Objetivo 1: Transforme os registros abaixo em uma lista JSON de strings, com uma string para cada linha e sem as linhas em branco.

+++ Fonte +++

No fim da guerra, e durante o segundo ano de existência da OACI, ela adotou Able Baker e rapidamente observou os desafios globais associados com o favorecimento do idioma inglês. Até o terceiro ano, a organização introduziu um novo rascunho de um alfabeto fonético que tinha sons comuns nos idiomas inglês, francês, espanhol, e português. Até o quarto ano de existência da OACI, reconhecendo a necessidade e tendo experimentado com um alfabeto mais global, a OACI começou a trabalhar mais de perto com o especialista Jean-Paul Vinay, um professor de linguística da Universite de Montreal para desenvolver sistematicamente um alfabeto fonético efetivo e eficaz para o mundo inteiro.

Prof. Jean-Paul Vinay

Agora começamos a ver a prática de bom design se apresentar mais claro. Por exemplo, por natureza, a OACI envolveu muitas partes interessadas, (55 países) que estavam focadas em uma meta clara: o desenvolvimento de um alfabeto útil ao redor do mundo. A OACI trabalhou rapidamente, tomando decisões, experimentando e consultando especialistas nos anos imediatamente depois do estabelecimento da OACI. Essas práticas significativamente influenciaram o sucesso do futuro alfabeto fonético da OTAN.

Requisitos formais de design e experimentação

A pesquisa da OACI em 1948-1949 com o Professor Vinay de linguística foi substancial. A meta era um alfabeto global e os requisitos eram claros. Cada palavra do alfabeto tinha os requisitos de:

  • Ser uma palavra comum em cada um dos três idiomas escolhidos (Inglês, Francês, e Espanhol)

  • Ser fácil de pronunciar e reconhecer por pilotos de todas as línguas.

  • Ter características de boa transmissão e leitura no rádio.

  • Ter ortografia similar pelo menos em Inglês, Francês e Espanhol, com a letra iniciando a palavra sendo a mesma que ela representa.

  • Ser livre de qualquer associação com significados questionáveis.

O que resultou do esforço de dois anos com Professor Vinay foi um alfabeto completo, incluindo 17 das palavras que hoje permanecem no alfabeto fonético da OTAN. Depois de testes significativos, o alfabeto do Vinay ainda mostrou problemas distinguindo entre algumas palavras, como Nectar e Victor. 

Para identificar mais formalmente as deficiências no alfabeto do Professor Vinay, muitas provas foram conduzidas pela força aérea dos EUA, que envolveram falantes de 31 países. Provas eram focadas na articulação das palavras, e na confusibilidade com outras palavras no grupo. Por exemplo, quando testando alternativas da palavra Foxtrot, Football era melhor que Foxtrot na articulação, mas era mais fácil de confundir com Hotel e Victor. Assim, a eficácia (marca máxima de articulação e mínima de confusibilidade) de Foxtrot era maior e seguiu no alfabeto.

Atitudes relativas a cada palavra também foram consideradas. Pessoas multinacionais envolvidas nas provas classificaram cada possível palavra por preconceito em uma escala de 7 pontos. Uma marca de 1 representava alta aceitação, enquanto 7 representava muito nojo da palavra. Depois de um período de seis semanas de uso diário, o preconceito foi testado novamente para observar mudanças de preferência.

+++ Trechos dos registros +++

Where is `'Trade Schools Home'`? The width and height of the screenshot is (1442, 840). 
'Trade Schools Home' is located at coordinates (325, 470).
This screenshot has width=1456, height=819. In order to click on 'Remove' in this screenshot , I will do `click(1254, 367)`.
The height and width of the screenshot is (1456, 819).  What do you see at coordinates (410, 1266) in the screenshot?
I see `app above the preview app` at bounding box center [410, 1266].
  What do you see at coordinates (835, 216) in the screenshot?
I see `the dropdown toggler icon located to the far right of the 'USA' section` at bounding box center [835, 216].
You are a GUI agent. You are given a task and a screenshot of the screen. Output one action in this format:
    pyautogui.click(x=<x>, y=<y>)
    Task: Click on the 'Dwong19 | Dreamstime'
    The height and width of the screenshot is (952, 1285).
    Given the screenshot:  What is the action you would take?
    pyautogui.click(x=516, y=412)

+++

Objetivo 2: Dê continuidade ao texto sobre a criação do alfabeto fonético pela OACI, começando logo após a última frase apresentada.

Resultado 1:
[
  "Where is `'Trade Schools Home'`? The width and height of the screenshot is (1442, 840). ",
  "'Trade Schools Home' is located at coordinates (325, 470).",
  "This screenshot has width=1456, height=819. In order to click on 'Remove' in this screenshot , I will do `click(1254, 367)`.",
  "The height and width of the screenshot is (1456, 819).  What do you see at coordinates (410, 1266) in the screenshot?",
  "I see `app above the preview app` at bounding box center [410, 1266].",
  "  What do you see at coordinates (835, 216) in the screenshot?",
  "I see `the dropdown toggler icon located to the far right of the 'USA' section` at bounding box center [835, 216].",
  "You are a GUI agent. You are given a task and a screenshot of the screen. Output one action in this format:",
  "    pyautogui.click(x=<x>, y=<y>)",
  "    Task: Click on the 'Dwong19 | Dreamstime'",
  "    The height and width of the screenshot is (952, 1285).",
  "    Given the screenshot:  What is the action you would take?",
  "    pyautogui.click(x=516, y=412)"
]

Resultado 2:
Uma grande variedade de provas foram feitas com falantes nativos e não nativos de inglês, com pessoas de educação da faculdade ou com pessoas com educação só do ensino médio, e também com pessoas dentro e fora do exército.

No final, centenas de milhares de provas foram feitas.

Durante o processo de testes, pequenas mudanças do design aconteceram, como a mudança na ortografia da palavra Alpha para Alfa, e Juliet para Juliette para evitar variação de pronúncia com vários idiomas. 

O empurrão final pela OTAN

A urgência de um alfabeto fonético final tinha aumentado até quando a Organização do Tratado do Atlântico Norte (OTAN) foi fundada em 1949 (ao mesmo tempo que a OACI e Professor Vinay estavam terminando um alfabeto fonético derivado sistematicamente). Com a OTAN, os exércitos de vários países tinham que trabalhar juntos no “evento de uma guerra total aparentemente iminente contra o Pacto de Varsóvia.” Cedo em 1956 a OTAN adotou o alfabeto refinado da OACI, mas modificou uma palavra (Nectar para November). Desde o momento da adoção da OTAN e a mudança simples da letra N, o alfabeto fonético da OTAN foi adotado rapidamente por muitas agências internacionais incluindo a OACI.

Por mais que o alfabeto fonético adotado pela OTAN fosse primariamente derivado de provas sistemáticas envolvendo centenas de milhares de provas, é claro que uma parte da propagação rápida do alfabeto e a habilidade de durar as décadas foi devido a OTAN empurrando a implementação do padrão.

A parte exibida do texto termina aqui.